# Estimating program coverage in the treatment of acute malnutrition using population-based cluster survey methods: results from surveys in Burkina Faso, Chad, Democratic Republic of the Congo, and Niger

**Authors:** Grace Heymsfield, Elizabeth Radin, Marie Biotteau, Suvi Kangas, Zachary Tausanovitch, Casie Tesfai, Léonard Kiema, Wenldasida Thomas Ouedraogo, Badou Seni Mamoudou, Mahamat Garba Issa, Lievin Bangali, Marie Christine Atende Wa Ngboloko, Balki Chaïbou, Maman Bachirou Maman, Eva Leidman, Oleg Bilukha

PMC · DOI: 10.3389/fpubh.2025.1513567 · Frontiers in Public Health · 2025-03-25

## TL;DR

This study estimates how many children with acute malnutrition receive treatment in four African countries using surveys, finding that less than 20% of eligible children are enrolled in treatment programs.

## Contribution

The study introduces a population-based cluster survey method to estimate treatment coverage for acute malnutrition in high-burden regions.

## Key findings

- Less than 20% of eligible children with severe acute malnutrition were enrolled in treatment in nine administrative areas.
- Administrative data on coverage can be inaccurate and vary over time, while other direct methods tend to overestimate coverage.
- Coverage estimates did not differ by child sex or age but varied by mid-upper arm circumference at assessment.

## Abstract

Despite their utility for program planning, acute malnutrition treatment coverage estimates at the national and sub-national levels are rarely available. Prior work has identified methodological concerns with current approaches.

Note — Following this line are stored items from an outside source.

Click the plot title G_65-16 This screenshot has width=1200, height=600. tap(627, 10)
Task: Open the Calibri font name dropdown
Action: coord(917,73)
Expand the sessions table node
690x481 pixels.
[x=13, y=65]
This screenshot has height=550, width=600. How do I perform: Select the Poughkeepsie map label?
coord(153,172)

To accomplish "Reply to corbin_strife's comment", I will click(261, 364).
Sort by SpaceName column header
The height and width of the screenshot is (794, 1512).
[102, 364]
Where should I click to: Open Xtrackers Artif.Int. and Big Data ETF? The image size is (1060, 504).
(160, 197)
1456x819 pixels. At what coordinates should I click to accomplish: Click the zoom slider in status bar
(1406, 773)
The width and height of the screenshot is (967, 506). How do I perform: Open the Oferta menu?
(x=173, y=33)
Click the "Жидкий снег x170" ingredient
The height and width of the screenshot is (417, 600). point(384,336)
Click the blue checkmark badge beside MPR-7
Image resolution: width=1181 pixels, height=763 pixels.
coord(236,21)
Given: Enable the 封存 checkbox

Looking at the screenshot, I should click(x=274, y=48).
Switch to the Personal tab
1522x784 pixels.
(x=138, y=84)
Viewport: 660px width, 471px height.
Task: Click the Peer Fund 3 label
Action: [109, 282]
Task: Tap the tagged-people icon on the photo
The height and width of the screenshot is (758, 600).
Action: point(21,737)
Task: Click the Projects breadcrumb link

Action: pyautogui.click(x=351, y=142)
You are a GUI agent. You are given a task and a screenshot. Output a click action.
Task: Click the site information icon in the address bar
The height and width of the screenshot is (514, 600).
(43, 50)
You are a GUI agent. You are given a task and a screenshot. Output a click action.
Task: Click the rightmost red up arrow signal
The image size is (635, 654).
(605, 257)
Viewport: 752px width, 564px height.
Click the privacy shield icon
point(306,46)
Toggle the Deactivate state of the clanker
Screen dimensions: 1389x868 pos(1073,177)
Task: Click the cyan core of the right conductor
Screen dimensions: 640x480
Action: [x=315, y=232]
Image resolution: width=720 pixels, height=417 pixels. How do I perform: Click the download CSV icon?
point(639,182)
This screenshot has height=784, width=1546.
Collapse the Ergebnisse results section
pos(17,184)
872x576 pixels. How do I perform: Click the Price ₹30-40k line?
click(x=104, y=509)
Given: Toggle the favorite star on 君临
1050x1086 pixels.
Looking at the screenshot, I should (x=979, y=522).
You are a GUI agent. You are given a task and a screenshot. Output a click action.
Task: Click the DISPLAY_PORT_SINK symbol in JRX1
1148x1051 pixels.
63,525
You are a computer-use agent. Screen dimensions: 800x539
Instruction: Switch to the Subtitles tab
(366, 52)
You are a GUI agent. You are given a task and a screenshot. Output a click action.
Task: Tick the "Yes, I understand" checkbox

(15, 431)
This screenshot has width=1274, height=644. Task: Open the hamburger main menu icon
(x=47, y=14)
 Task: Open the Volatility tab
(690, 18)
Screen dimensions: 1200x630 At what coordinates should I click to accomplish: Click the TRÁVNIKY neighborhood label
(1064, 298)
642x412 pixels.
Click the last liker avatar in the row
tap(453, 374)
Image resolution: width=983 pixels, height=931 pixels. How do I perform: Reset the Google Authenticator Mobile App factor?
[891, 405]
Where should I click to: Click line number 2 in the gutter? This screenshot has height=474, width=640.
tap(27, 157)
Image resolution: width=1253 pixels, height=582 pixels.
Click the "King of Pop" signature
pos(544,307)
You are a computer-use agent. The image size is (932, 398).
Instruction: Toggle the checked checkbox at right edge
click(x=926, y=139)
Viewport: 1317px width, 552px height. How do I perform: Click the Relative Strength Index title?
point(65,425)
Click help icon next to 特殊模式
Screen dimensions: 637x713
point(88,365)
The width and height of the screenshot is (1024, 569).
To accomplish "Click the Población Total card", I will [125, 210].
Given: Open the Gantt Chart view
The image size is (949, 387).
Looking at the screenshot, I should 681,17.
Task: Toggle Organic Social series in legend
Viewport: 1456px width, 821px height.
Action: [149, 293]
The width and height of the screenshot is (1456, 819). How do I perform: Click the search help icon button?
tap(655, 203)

We estimated the point prevalence and treatment coverage of acute malnutrition in 11 districts (or similar subnational areas) across four high-burden countries in Africa using representative cluster-based population survey methods and compared these estimates to those derived from administrative data and other direct methods where available. We also aimed to assess information about risk factors for malnourished children by coverage status.

The point estimate of coverage suggests that <20% of eligible children with severe acute malnutrition (SAM) were enrolled in treatment in nine administrative areas. We found that in some contexts, coverage estimates derived using administrative data are useful, while in others, they are not – and that their accuracy can vary by month and year. By comparison, coverage estimates from other direct methods were overestimated and/or outdated, and practitioners tended to overestimate coverage. Coverage did not differ significantly by sex or age of the child but did vary by mid-upper arm circumference (MUAC) at assessment. Measured SAM coverage did not correlate either with measured SAM prevalence or with expected coverage estimated a priori by program staff.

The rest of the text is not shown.